Third party cookies may be stored when visiting this site. Please see the cookie information.

PenguinTutor YouTube Channel

Google Sitemaps, and wordpress blog tool

Google have a feature called sitemaps. The sitemap allow you to provide a list of all your webpages directly to google, which should mean that they are better at adding your website to the search engine.

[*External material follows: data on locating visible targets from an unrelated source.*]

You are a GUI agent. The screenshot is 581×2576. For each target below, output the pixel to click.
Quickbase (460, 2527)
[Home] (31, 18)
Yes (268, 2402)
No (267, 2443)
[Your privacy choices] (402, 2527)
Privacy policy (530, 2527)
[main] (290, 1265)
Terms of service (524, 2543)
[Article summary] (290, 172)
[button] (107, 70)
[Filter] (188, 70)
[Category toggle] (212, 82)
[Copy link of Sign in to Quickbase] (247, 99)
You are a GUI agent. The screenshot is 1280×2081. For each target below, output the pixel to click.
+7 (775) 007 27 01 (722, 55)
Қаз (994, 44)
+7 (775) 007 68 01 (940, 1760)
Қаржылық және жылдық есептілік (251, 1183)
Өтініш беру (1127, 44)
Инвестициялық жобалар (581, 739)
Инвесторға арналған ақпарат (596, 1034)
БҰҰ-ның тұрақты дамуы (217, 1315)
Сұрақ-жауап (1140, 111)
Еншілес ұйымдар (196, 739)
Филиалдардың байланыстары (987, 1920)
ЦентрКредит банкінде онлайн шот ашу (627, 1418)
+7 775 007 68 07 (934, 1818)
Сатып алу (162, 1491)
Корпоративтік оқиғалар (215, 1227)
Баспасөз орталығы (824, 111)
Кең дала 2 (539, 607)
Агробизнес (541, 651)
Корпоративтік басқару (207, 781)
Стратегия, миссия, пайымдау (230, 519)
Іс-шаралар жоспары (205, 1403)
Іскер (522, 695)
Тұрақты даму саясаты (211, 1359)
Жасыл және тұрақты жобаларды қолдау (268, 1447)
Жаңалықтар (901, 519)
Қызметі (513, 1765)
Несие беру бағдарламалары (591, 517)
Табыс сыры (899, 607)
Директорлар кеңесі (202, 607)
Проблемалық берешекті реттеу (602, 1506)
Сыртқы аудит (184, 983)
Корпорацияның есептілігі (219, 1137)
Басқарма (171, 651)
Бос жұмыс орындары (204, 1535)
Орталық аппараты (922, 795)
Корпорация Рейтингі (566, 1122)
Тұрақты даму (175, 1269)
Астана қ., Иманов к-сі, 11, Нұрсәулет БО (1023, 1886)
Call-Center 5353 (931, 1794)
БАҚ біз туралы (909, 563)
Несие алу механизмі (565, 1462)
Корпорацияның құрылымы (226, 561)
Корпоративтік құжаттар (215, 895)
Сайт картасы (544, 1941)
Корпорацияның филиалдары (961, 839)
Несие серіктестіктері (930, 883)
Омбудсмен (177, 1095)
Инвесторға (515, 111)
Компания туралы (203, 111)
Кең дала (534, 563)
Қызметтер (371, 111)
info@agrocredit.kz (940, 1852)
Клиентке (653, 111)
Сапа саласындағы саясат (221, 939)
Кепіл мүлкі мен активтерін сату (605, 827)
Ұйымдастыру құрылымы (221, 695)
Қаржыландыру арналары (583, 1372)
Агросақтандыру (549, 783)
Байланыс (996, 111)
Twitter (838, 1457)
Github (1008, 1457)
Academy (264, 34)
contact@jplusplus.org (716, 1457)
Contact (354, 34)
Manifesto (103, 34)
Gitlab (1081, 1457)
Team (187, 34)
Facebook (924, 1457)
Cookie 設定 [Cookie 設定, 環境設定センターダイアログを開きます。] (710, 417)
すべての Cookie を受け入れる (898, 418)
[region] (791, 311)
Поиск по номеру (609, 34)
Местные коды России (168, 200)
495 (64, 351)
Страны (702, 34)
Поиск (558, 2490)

The website includes details on how to create a sitemap using a python script generator. This is OK if you have a static site, or are happy for the script to use your accesslog as a basis for the sitemap, but I have created a short perl script that can create a sitemap based on the wordpress entries. This is not as comprehensive as the Wordpress plug in that has been developed, but it fits in with how I've designed my site. The script creates a url list file with the last modified dates so that Google knows whether it needs to re-read the pages or not. It also combines this with a static urltext file so that none wordpress pages can be included (and any index pages can be manually added to the static file).

The perl code follows:


#!/usr/bin/perl -w

# Get wordpress pages and add to a google sitemap urllist format file
# Also incorporate a static file into the output
# Runs google sitemap script when finished

use strict;
use DBI;
use File::Copy;

my $version = "0.1 devel";

my $outputfile = '/var/www/data/urllist.txt';
my $statics = '/var/www/data/import_staticlist.txt';
# This includes the path to the google provided sitemap-gen program, 
# may need to change if this is different
my $sitemapcmd = '/opt/sitemap_gen-1.3/sitemap_gen.py \
--config=/var/www/data/website_config.xml';

# code db info as config is in php format rather than perl
my $dbname = 'wordpress';
my $dbuser = 'wordpress';
my $dbpass = 'password';
my $dbhost = 'localhost';
# If prefix is not wp_, then will need to change the following line 
my $dbtable = 'wp_posts';

# Priority to give to all pages (gives all the same)
my $priority = '0.7';

# First copy statics to output file, then we can append
copy ($statics, $outputfile) or die "Error copying $statics to $outputfile";

# Open file to append
open (OUTPUT, ">>$outputfile") or die "Unable to append to $outputfile";
# Make sure we are on a newline
print OUTPUT "\n";

my $dbh = DBI->connect("DBI:mysql:$dbname:$dbhost",$dbuser,$dbpass)  \
or die "unable to connect to $dbname as $dbuser";

my $query =  \
$dbh->prepare("SELECT guid, post_modified, post_status FROM $dbtable");
$query -> execute or die "Error getting data from DB: $dbh->errstr";

my ($url, $date, $poststatus, $null);
while (($url, $date, $poststatus) = $query->fetchrow_array())
{
# Ignore if not yet published
if ($poststatus ne "publish" && $poststatus ne "static") {next;}
# remove time from date
($date, $null) = split / /, $date;
# Otherwise add the details
print OUTPUT "$url lastmod=$date priority=$priority\n";
}
$query->finish;
$dbh->disconnect;
close OUTPUT;

# Finished create file - now run the google program
system ($sitemapcmd);

The script can be run manually, or in my case is called from a crontab job:

0 23 * * * /opt/googlesitemap/wpresspages.pl

Fairly basic, but provides a quick and easy way of having the sitemap file updated regularly.